Farrell plays Mitchell, a cockney con straight out from serving three years for GBH. He explains he was merely involved in “an altercation” (he educated himself through hordes of books inside) and that he’s no thief. He’s trying to convince Keira Knightley’s paparazzi besieged actress to employ him as a bodyguard, after he uses his street smarts and hard as nails attitude to help a friend of hers avoid a nasty scuffle. Mitchell eventually takes the job protecting the star from crude happy snappers, whilst simultaneously trying unsuccessfully to remove himself from friendships drawing him back into London’s underworld. Without even trying he rapidly builds a reputation for himself that Ray Winstone’s crime boss wishes to utilise.

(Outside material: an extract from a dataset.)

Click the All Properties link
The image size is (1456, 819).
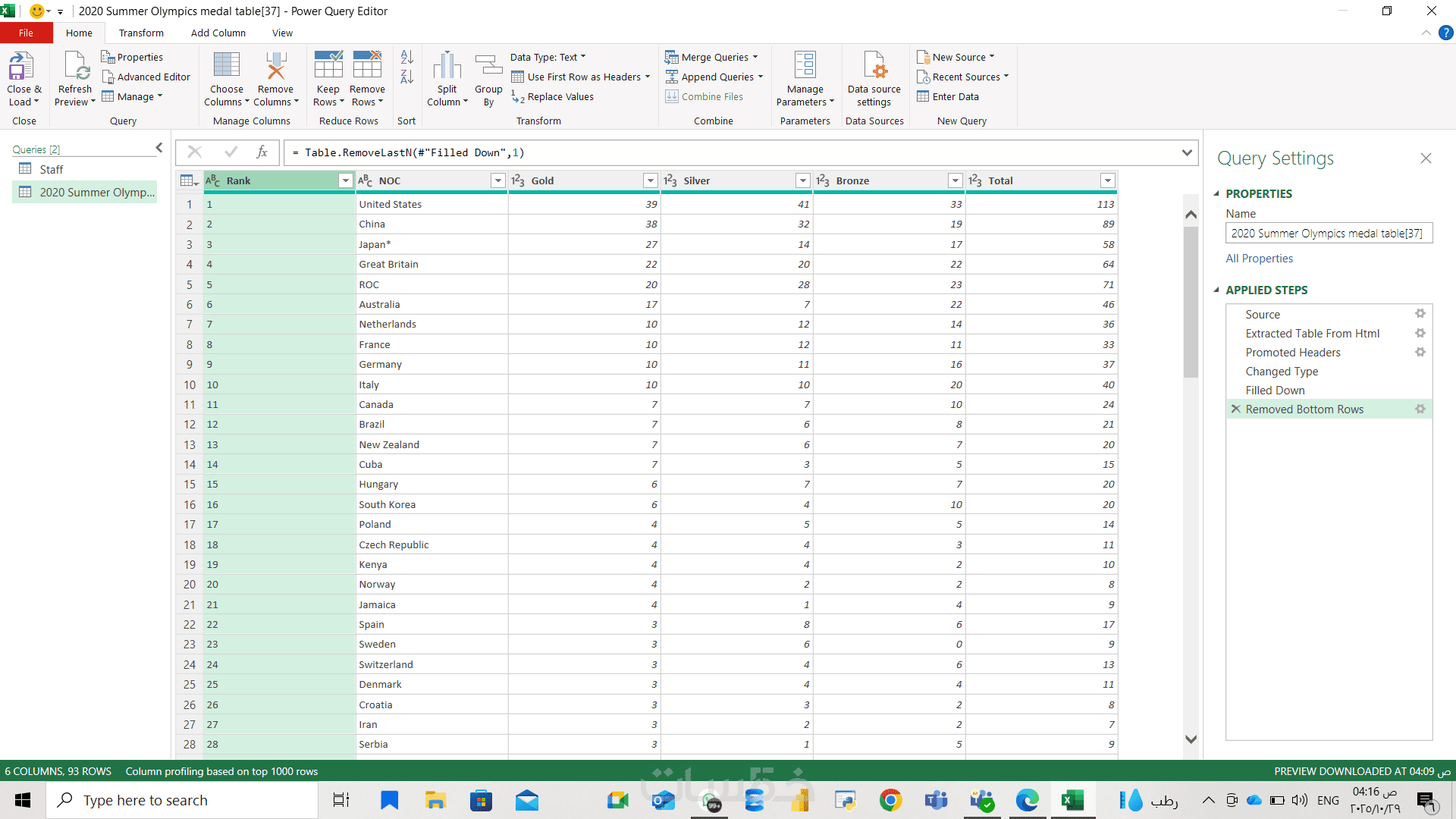pos(1259,258)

I found the idea of a gangster tied to his life by the contracts of violent deeds and debts, compared and contrasted with a celebrity trapped by fame, an extremely interesting one. Neither can easily escape those aware of their existence and constantly keeping tabs on them. The relationship between Mitchell and his globally known actress had the potential to provide a refreshing lens through which to view a swaggering, traditional gangster story.
And at times the angle is slightly different. Some of the dialogue between Knightley and Farrell, particularly when they slip away to the countryside, is both full of black humour and believable observations about their determined destinies. But sadly most of the dialogue is ordinary and predictable and has indeed been seen countless times before. Farrell’s performance is neither fantastic nor a failure, merely passably cut off and charismatic, in keeping with the genre. He is suitably cool. Most disappointing is Knightley, who despite looking the part with a withered and thin appearance, never truly inhabits a role that must be close to the reality of her life on occasion. She ought to be capable of more than caricature with such personal experience to draw on.
For me the main problem with London Boulevard was that it boiled down to an endless simmering. The stylish and often mildly funny build up was pleasing enough for a while, but only because it seemed to hint at the plot coming together and igniting at some point. It never really does. The climax on offer lacks intensity and urgency. With funny, vivid performances in supporting roles from David Thewlis, Ray Winstone, Ben Chaplin and Anna Friel, London Boulevard ultimately lets down an impressive cast of capable Brits. As well as the audience.